# [Given passage]

--------------------------------------------------

The feelings of joy and gratitude during Thanksgiving are often followed by guilt and discomfort from overeating during the holiday’s festivities — but it doesn’t have to be that way.
The center’s experts advise that men plan to eat 700 calories at their Thanksgiving meal, and women 500 calories, and ration the rest of the day’s calories accordingly.
From stuffing to cornbread, here are 10 of your holiday favorites, along with tips for smartly spreading out your calorie allowance.
One of the most important tricks for staying below your Thanksgiving meal’s calorie allowance while still feeling full is to put plenty of low-calorie, nutritious vegetables on your plate. Fill up on healthy cooked veggies before digging into anything else on the table — it will help keep your appetite at bay, and prevent you from overeating more calorie-rich options down the line.
One half cup of vegetables — about the size of a rounded handful — counts as a serving. Calorie counts vary depending on the vegetable, with about 30 calories in one serving of steamed broccoli or cooked carrots and approximately 15 calories in one serving size of boiled cauliflower, though additions such as butter or cheese raise the calorie count.
A serving of turkey is 3 ounces, or about the size of a full deck of playing cards.
One serving of the white meat part of a turkey has about 132 calories, while dark turkey meat packs about 145 calories, according to the U.S. Department of Health and Human Services. To nudge the calories downward, eat a serving of white meat without the skin — this brings the count to only 119 calories.
As one of the traditional Thanksgiving sides, potatoes may seem like a healthy choice because they are technically a vegetable, but loading up on the carbohydrate-rich food could leave you feeling drowsy and sluggish.
A single serving of potatoes is one half of a cup, or about the size of a tennis ball cut in half, and contains approximately 145 calories. A healthier option would be cooked cauliflower with herbs or spices, such as pepper or chives, added for flavor, this would only add up to 15 calories a serving.

--------------------------------------------------

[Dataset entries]
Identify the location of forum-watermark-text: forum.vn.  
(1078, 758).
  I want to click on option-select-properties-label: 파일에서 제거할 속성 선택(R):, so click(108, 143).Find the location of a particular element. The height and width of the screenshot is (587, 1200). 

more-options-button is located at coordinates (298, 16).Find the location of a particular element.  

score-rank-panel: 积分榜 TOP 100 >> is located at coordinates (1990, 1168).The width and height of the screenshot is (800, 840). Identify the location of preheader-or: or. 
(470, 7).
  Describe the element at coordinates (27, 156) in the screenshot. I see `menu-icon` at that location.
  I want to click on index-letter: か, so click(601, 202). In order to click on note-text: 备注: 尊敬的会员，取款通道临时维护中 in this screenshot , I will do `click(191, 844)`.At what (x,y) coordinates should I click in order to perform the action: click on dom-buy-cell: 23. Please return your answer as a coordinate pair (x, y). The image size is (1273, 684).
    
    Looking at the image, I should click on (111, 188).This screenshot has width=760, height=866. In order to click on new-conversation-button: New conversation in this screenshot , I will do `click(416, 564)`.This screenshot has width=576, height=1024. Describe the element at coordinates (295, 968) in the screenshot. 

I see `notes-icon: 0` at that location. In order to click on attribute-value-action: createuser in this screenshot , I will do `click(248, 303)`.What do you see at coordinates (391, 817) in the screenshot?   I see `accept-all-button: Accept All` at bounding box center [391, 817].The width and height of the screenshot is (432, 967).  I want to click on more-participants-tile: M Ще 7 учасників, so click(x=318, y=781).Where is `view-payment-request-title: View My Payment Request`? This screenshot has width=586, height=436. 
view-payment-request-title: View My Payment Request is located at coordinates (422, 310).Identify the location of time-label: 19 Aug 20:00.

--------------------------------------------------

# [Questions on the material]
1. Write out the section of the Thanksgiving calorie passage that begins at the words "One serving of the" and ends after the words "calories a serving.".
2. In the Thanksgiving calorie passage, how many calories does a serving of white turkey meat have when eaten without the skin?
3. Sum up the Thanksgiving calorie passage in two sentences.

# [Solution set]
1.
One serving of the white meat part of a turkey has about 132 calories, while dark turkey meat packs about 145 calories, according to the U.S. Department of Health and Human Services. To nudge the calories downward, eat a serving of white meat without the skin — this brings the count to only 119 calories.
As one of the traditional Thanksgiving sides, potatoes may seem like a healthy choice because they are technically a vegetable, but loading up on the carbohydrate-rich food could leave you feeling drowsy and sluggish.
A single serving of potatoes is one half of a cup, or about the size of a tennis ball cut in half, and contains approximately 145 calories. A healthier option would be cooked cauliflower with herbs or spices, such as pepper or chives, added for flavor, this would only add up to 15 calories a serving.

2. 119 calories.

3. The passage advises men to plan on 700 calories and women on 500 at the Thanksgiving meal, and recommends filling up first on low-calorie vegetables to avoid overeating richer dishes. It gives serving sizes and calorie counts for vegetables, turkey and potatoes, noting that skinless white turkey meat has fewer calories and that cauliflower with herbs or spices is a lighter choice than potatoes.